Staff members representing committee members Sens. Jake Garn (R-Utah) and Strom Thurmond (R-S.C.) attended with ACU chairman Stan Evans and other conservative spokesmen, Some said.

"From this meeting came the strategy," he added.

"We had four senators right off the bat," Evans said, "Goldwater, Thurmond, Garn and [Robert] Morgan [D-N.C.]."

Then, Some said, it was decided to approach more moderate senators like Baker. "Baker was lined up on Friday," he said.

Other members were "lined up" by the already convinced senators, Some said. "Sen. Baker is very effective and it was better at that stage for us to get out of it," he added.

Evans refused to take too much credit for forcing Sorensen out. "In retrospect and modesty," he said, "it's conceivable that the Sorensen thing would have fallen through if we hadn't lifted a finger."

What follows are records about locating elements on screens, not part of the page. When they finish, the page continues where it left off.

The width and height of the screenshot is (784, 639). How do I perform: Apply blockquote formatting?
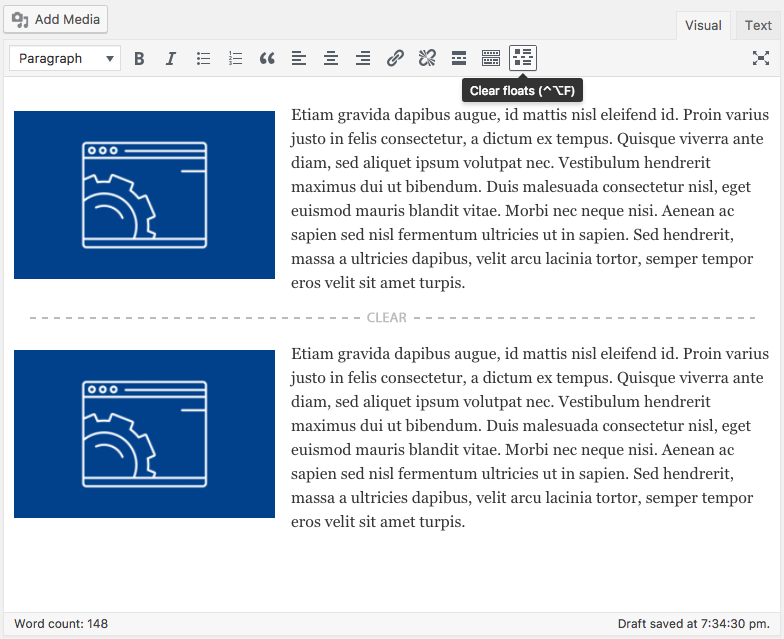pos(267,58)
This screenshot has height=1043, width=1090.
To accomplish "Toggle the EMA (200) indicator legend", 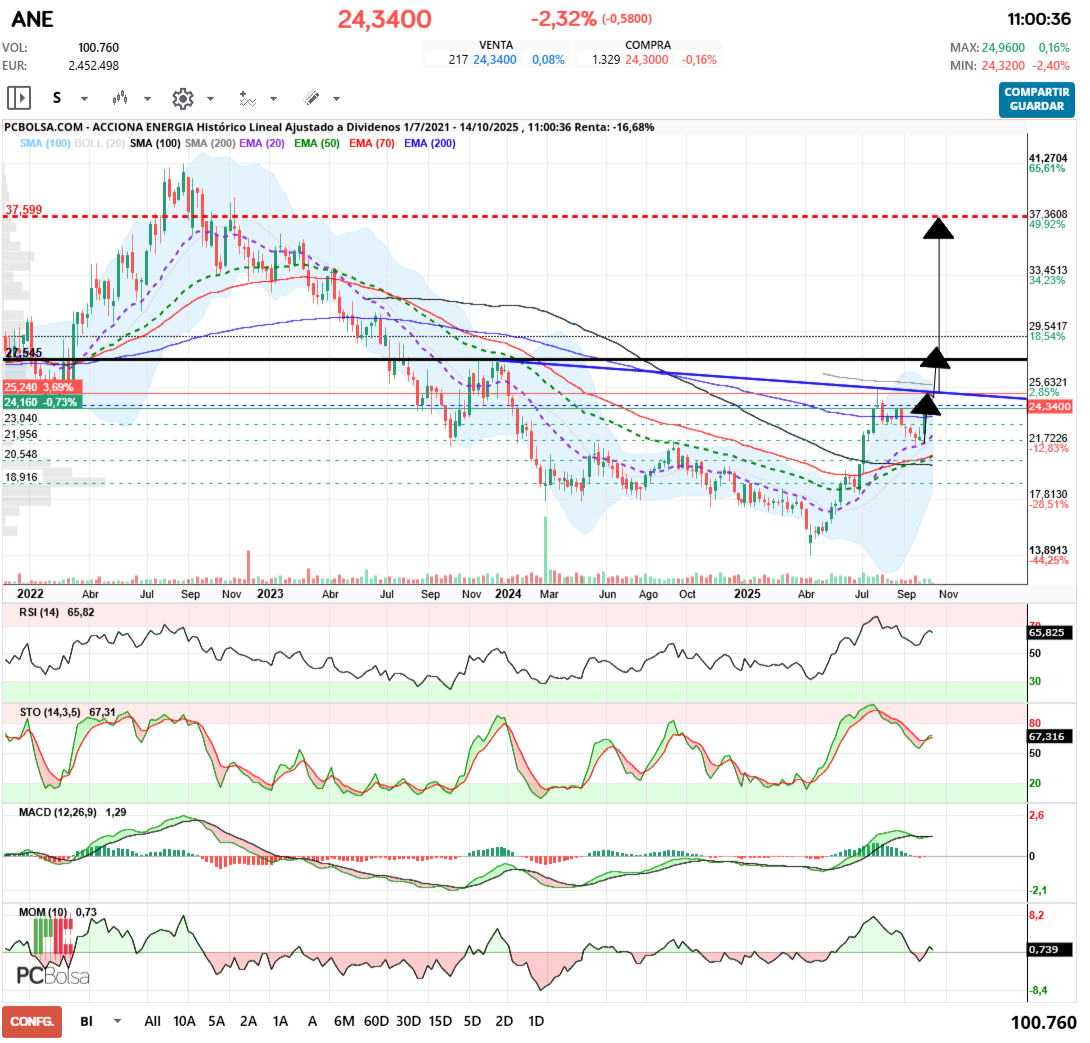I will pyautogui.click(x=429, y=144).
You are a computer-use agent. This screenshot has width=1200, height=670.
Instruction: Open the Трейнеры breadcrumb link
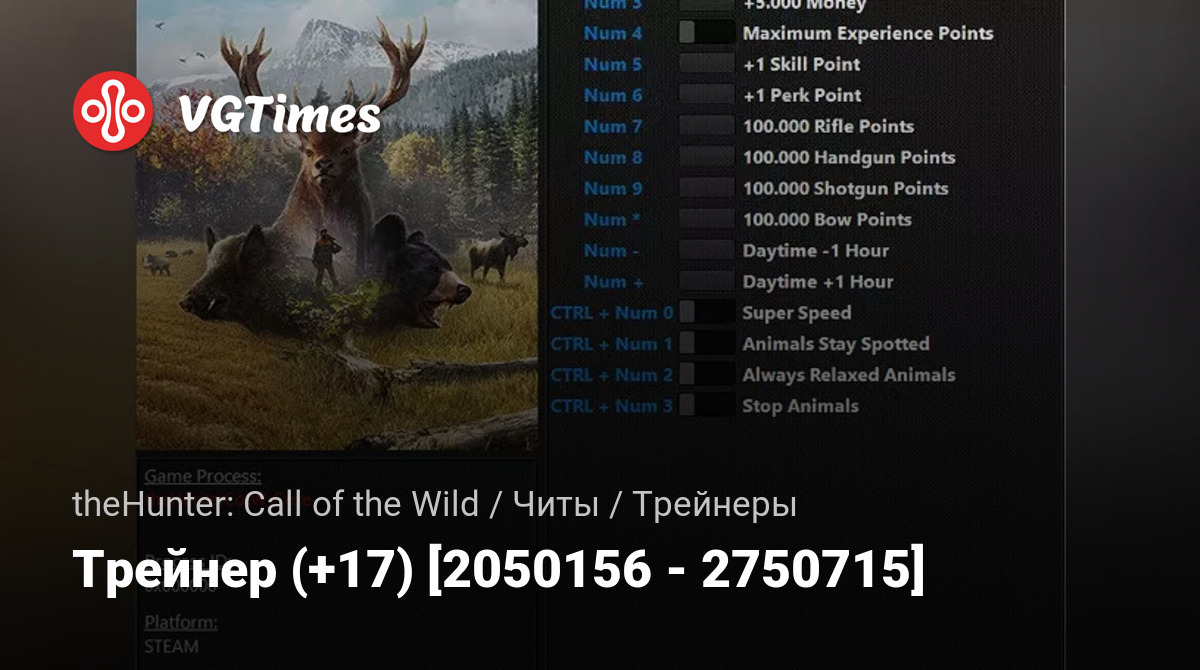click(714, 505)
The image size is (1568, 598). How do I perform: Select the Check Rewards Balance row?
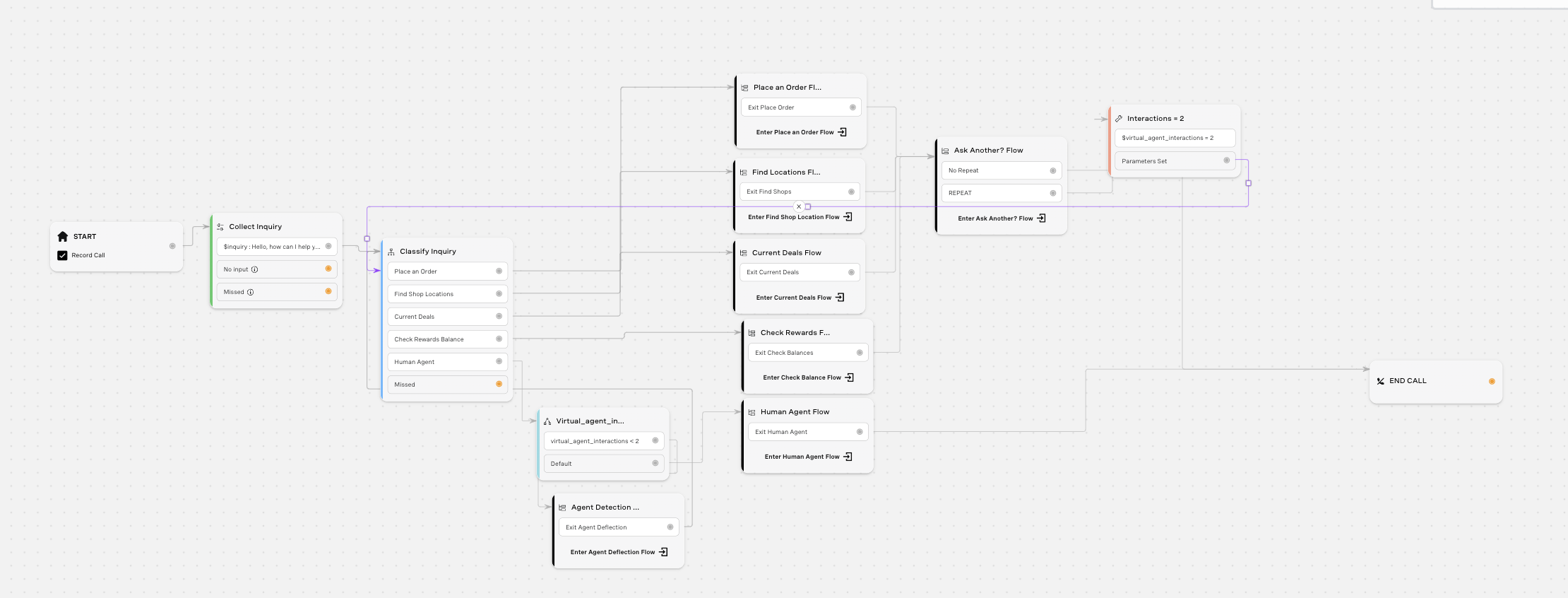[447, 339]
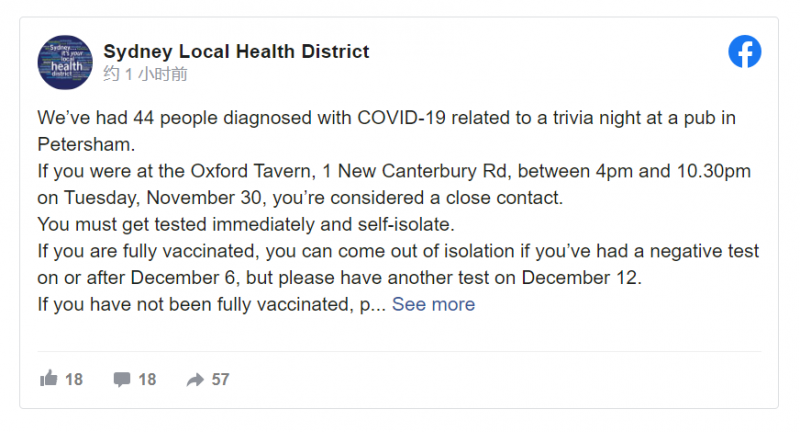The width and height of the screenshot is (800, 432).
Task: Open the Sydney Local Health District avatar
Action: (x=65, y=62)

The ACU testimony against Sorensen was going to be delivered by Frank McNamara, who came out of retirement for that specific task. McNamara, a former chief administrative officer of the Subversive Activities Control Board and staff director of the House Un-American Activities Committee, said the affidavits were not his only grounds for opposing Sorensen.

In the Senate Foreign Relations Committee yesterday, outgoing CIA Director George Bush was lauded by several members for his performance.

Sen. Hubert H. Humphrey (D-Minn.) suggested that Bush might stay on for a while in view of Sorensen's withdrawal. Bush said his plan is to leave office at noon Thursday.

Sorensen's plan is to leave New York today for a Caribbean vacation.